NIS News Bulletin
 'Government Deliberatly Created Prison Cell Surplus'
 

THE HAGUE, 16/06/09 - Prison sentences are in many cases not carried out. The judges that give these sentences do not know this, says conservative (VVD) MP Fred Teeven.

In 2005, the government announced that in exceptional cases, criminals with short prison sentences would not have to serve these. They were given electronic house arrest via a GPS ankle-band. The temporary measure was taken because there was a shortage of prison cells. But Teeven has discovered that the policy has become standard, even though there is a cell surplus now.

In 2008, Teeven discovered, 2,040 persons were only given house arrest though sentenced to prison for up to three months.

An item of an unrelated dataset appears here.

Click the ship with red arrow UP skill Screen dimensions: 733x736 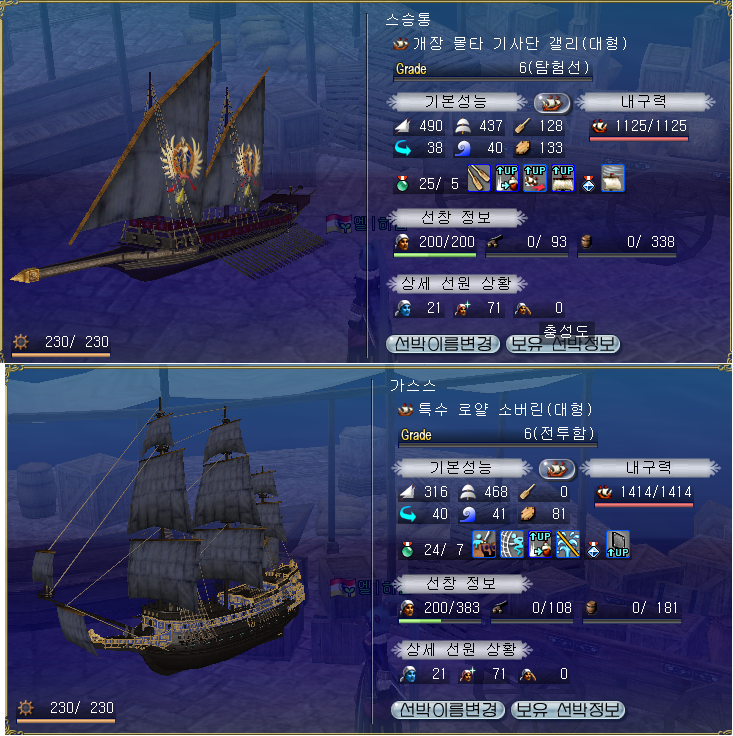[x=534, y=178]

These are almost never small criminals, because they in any case practically never receive prison sentences, stresses the MP. Teeven was himself a well-known public prosecutor for years.

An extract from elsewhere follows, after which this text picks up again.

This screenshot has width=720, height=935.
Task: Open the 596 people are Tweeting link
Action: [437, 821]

As an example of gangsters who "can sit on the couch at home with a crate of beer," Teeven named persons "who have robbed old women several times." The judges imposing the prison sentence do not know this sentence is not carried out, according to Teeven. He is demanding that the measure should be got rid of and has requested an interlocutory debate.

Teeven is particularly furious because Justice State Secretary Nebahat Albayrak announced only two weeks ago the closure of eight prisons, with 1,200 job losses. The reason she gave was that the Netherlands has become safer. "They invent a story that there is a surplus of cells. This is deceiving the public," Teeven told TV programme Nova.

Albayrak confirms that although the non-lockup policy was only brought in as a temporary measure in 2005, the measure has been made standard until at least 2010 because "It has meanwhile been discovered that electronic house arrest offers many advantages".